(DOCUMENT EXCERPT)
[Start]
Foraging and Homemade Miso

My dad makes homemade miso. When I was a kid, I think he made miso once or twice, but since moving abroad with the family, he has made miso pretty regularly for a few years now. I have been asking and asking him to write me a post on miso making, but that hasn't happened yet. I am trying to get it to share with you though!

The other day my dad brought over a bottle of miso for me- a liter and a half of solid miso. I was really excited about that. He then instructed me to make it into soup with onions, carrots, and foraged greens.

I haven't foraged in a while.
More than a month.
But my dad said I should forage greens, and then keeps on asking me if I made the soup with foraged greens yet.
We've had yucky weather lately, and between that and all the work around the house lately, the kids and I have been cooped up far too long, and I haven't been out in nature with them, let alone foraging. I've really missed that, as have my kids. I still have a lot of work to do in the house, and can't just "take a day off" putting the place together, but I decided that it was needed, as long as it was a short trip.

Today, the weather was far from ideal, but around lunch time the sky was cleared up enough that, despite the crispness, I decided to venture out with the kids, on dad's "orders" and see what we could find to forage.
[End]
(Item position entries)
[Start]
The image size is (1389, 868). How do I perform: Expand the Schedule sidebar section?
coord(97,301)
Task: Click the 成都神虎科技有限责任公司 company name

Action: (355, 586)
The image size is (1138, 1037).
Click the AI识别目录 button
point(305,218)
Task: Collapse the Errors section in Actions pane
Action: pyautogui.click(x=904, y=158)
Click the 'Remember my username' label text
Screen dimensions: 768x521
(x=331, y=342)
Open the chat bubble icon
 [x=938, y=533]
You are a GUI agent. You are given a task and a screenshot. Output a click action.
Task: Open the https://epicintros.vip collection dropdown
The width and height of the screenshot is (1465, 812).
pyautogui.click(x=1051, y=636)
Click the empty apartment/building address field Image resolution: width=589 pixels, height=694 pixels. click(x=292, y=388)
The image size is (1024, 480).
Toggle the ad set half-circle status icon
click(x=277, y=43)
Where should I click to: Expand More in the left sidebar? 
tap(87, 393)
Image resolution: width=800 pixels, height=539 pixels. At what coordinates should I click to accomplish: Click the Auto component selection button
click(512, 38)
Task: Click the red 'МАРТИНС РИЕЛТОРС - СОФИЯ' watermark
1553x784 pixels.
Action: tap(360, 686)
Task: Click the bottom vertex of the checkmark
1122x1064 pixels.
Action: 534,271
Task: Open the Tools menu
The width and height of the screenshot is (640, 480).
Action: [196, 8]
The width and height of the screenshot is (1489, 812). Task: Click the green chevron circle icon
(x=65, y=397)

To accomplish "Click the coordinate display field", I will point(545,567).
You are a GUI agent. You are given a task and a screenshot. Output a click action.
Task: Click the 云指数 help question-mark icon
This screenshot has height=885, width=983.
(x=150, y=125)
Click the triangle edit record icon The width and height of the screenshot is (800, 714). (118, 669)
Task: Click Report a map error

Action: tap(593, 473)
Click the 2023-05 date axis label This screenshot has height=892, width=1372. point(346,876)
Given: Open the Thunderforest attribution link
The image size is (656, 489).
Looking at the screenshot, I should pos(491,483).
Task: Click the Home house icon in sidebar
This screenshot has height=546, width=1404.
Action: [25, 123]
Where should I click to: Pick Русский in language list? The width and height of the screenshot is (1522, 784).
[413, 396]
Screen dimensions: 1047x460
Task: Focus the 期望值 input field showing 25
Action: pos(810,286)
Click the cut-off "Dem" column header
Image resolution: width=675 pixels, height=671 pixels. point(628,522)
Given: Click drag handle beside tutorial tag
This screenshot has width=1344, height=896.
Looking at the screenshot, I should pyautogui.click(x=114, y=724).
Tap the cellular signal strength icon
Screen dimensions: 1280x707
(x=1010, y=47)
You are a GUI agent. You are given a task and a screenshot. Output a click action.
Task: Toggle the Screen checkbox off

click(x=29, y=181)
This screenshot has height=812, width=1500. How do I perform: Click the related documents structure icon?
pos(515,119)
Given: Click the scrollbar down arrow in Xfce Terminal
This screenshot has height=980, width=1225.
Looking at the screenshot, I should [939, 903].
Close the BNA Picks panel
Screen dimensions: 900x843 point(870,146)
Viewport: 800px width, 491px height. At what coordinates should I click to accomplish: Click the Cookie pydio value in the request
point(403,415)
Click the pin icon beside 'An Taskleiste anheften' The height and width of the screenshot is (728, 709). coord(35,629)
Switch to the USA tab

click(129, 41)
[End]
(YOUR INSTRUCTIONS) Reproduce verbatim the stretch of the foraging and homemade miso post from "The other day" through "a short trip.".

(RESULT OF THE EXERCISE)
The other day my dad brought over a bottle of miso for me- a liter and a half of solid miso. I was really excited about that. He then instructed me to make it into soup with onions, carrots, and foraged greens.

I haven't foraged in a while.
More than a month.
But my dad said I should forage greens, and then keeps on asking me if I made the soup with foraged greens yet.
We've had yucky weather lately, and between that and all the work around the house lately, the kids and I have been cooped up far too long, and I haven't been out in nature with them, let alone foraging. I've really missed that, as have my kids. I still have a lot of work to do in the house, and can't just "take a day off" putting the place together, but I decided that it was needed, as long as it was a short trip.